● Brief
Repeat the entries below exactly, missing none.

________________________________________

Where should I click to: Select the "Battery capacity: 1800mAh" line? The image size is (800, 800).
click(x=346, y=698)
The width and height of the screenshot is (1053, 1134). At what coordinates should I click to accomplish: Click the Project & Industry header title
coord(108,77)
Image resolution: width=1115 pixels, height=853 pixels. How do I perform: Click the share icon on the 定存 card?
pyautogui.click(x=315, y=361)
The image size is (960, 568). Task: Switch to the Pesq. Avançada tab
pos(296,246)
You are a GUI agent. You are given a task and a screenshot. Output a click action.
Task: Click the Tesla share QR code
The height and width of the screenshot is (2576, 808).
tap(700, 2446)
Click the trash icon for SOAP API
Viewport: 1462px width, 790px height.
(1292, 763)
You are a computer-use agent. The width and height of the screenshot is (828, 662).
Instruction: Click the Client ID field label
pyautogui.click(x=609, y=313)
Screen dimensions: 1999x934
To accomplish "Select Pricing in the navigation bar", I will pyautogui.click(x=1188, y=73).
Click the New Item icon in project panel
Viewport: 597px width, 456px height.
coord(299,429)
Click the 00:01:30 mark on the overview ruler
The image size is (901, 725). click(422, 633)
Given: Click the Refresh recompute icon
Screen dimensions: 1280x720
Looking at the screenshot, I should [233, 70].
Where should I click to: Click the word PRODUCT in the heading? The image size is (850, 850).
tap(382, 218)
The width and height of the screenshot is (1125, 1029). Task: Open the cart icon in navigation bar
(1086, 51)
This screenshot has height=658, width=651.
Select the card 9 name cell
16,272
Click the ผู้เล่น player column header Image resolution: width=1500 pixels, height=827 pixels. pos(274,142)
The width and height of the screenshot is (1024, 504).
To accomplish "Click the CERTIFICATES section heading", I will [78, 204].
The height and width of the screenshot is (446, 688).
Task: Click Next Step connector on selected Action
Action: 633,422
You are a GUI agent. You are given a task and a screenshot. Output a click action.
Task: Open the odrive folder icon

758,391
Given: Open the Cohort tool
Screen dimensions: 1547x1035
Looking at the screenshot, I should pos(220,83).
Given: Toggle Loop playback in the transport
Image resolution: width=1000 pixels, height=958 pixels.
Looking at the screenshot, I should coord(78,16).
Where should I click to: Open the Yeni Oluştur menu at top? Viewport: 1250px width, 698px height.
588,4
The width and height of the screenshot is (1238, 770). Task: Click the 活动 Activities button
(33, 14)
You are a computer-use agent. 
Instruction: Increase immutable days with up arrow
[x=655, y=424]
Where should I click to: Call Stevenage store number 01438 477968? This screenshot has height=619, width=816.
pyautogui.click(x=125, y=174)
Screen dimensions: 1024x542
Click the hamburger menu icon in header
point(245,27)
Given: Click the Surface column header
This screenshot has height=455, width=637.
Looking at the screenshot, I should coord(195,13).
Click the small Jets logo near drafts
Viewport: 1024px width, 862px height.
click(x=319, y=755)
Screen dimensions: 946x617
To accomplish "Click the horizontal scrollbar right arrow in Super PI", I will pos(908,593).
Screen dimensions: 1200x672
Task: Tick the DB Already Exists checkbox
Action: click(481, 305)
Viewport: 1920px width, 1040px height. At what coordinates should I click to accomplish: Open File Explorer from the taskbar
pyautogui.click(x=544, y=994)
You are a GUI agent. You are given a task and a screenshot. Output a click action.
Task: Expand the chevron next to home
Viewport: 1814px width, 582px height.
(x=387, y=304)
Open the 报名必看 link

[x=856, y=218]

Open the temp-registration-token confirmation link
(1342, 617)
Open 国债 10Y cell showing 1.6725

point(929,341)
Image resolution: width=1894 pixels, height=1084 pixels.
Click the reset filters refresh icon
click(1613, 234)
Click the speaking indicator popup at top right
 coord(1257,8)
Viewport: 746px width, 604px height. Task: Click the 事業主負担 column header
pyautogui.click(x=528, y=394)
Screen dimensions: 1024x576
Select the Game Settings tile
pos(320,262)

________________________________________

● Problem solution
Where should I click to: Select the "Battery capacity: 1800mAh" line? The image size is (800, 800).
click(x=346, y=698)
The width and height of the screenshot is (1053, 1134). At what coordinates should I click to accomplish: Click the Project & Industry header title
coord(108,77)
Image resolution: width=1115 pixels, height=853 pixels. How do I perform: Click the share icon on the 定存 card?
pyautogui.click(x=315, y=361)
The image size is (960, 568). Task: Switch to the Pesq. Avançada tab
pos(296,246)
You are a GUI agent. You are given a task and a screenshot. Output a click action.
Task: Click the Tesla share QR code
The height and width of the screenshot is (2576, 808).
tap(700, 2446)
Click the trash icon for SOAP API
Viewport: 1462px width, 790px height.
(1292, 763)
You are a computer-use agent. The width and height of the screenshot is (828, 662).
Instruction: Click the Client ID field label
pyautogui.click(x=609, y=313)
Screen dimensions: 1999x934
To accomplish "Select Pricing in the navigation bar", I will pyautogui.click(x=1188, y=73).
Click the New Item icon in project panel
Viewport: 597px width, 456px height.
coord(299,429)
Click the 00:01:30 mark on the overview ruler
The image size is (901, 725). click(422, 633)
Given: Click the Refresh recompute icon
Screen dimensions: 1280x720
Looking at the screenshot, I should [233, 70].
Where should I click to: Click the word PRODUCT in the heading? The image size is (850, 850).
tap(382, 218)
The width and height of the screenshot is (1125, 1029). Task: Open the cart icon in navigation bar
(1086, 51)
This screenshot has height=658, width=651.
Select the card 9 name cell
16,272
Click the ผู้เล่น player column header Image resolution: width=1500 pixels, height=827 pixels. pos(274,142)
The width and height of the screenshot is (1024, 504).
To accomplish "Click the CERTIFICATES section heading", I will [78, 204].
The height and width of the screenshot is (446, 688).
Task: Click Next Step connector on selected Action
Action: 633,422
You are a GUI agent. You are given a task and a screenshot. Output a click action.
Task: Open the odrive folder icon

758,391
Given: Open the Cohort tool
Screen dimensions: 1547x1035
Looking at the screenshot, I should pos(220,83).
Given: Toggle Loop playback in the transport
Image resolution: width=1000 pixels, height=958 pixels.
Looking at the screenshot, I should coord(78,16).
Where should I click to: Open the Yeni Oluştur menu at top? Viewport: 1250px width, 698px height.
588,4
The width and height of the screenshot is (1238, 770). Task: Click the 活动 Activities button
(33, 14)
You are a computer-use agent. 
Instruction: Increase immutable days with up arrow
[x=655, y=424]
Where should I click to: Call Stevenage store number 01438 477968? This screenshot has height=619, width=816.
pyautogui.click(x=125, y=174)
Screen dimensions: 1024x542
Click the hamburger menu icon in header
point(245,27)
Given: Click the Surface column header
This screenshot has height=455, width=637.
Looking at the screenshot, I should coord(195,13).
Click the small Jets logo near drafts
Viewport: 1024px width, 862px height.
click(x=319, y=755)
Screen dimensions: 946x617
To accomplish "Click the horizontal scrollbar right arrow in Super PI", I will pos(908,593).
Screen dimensions: 1200x672
Task: Tick the DB Already Exists checkbox
Action: click(481, 305)
Viewport: 1920px width, 1040px height. At what coordinates should I click to accomplish: Open File Explorer from the taskbar
pyautogui.click(x=544, y=994)
You are a GUI agent. You are given a task and a screenshot. Output a click action.
Task: Expand the chevron next to home
Viewport: 1814px width, 582px height.
(x=387, y=304)
Open the 报名必看 link

[x=856, y=218]

Open the temp-registration-token confirmation link
(1342, 617)
Open 国债 10Y cell showing 1.6725

point(929,341)
Image resolution: width=1894 pixels, height=1084 pixels.
Click the reset filters refresh icon
click(1613, 234)
Click the speaking indicator popup at top right
 coord(1257,8)
Viewport: 746px width, 604px height. Task: Click the 事業主負担 column header
pyautogui.click(x=528, y=394)
Screen dimensions: 1024x576
Select the Game Settings tile
pos(320,262)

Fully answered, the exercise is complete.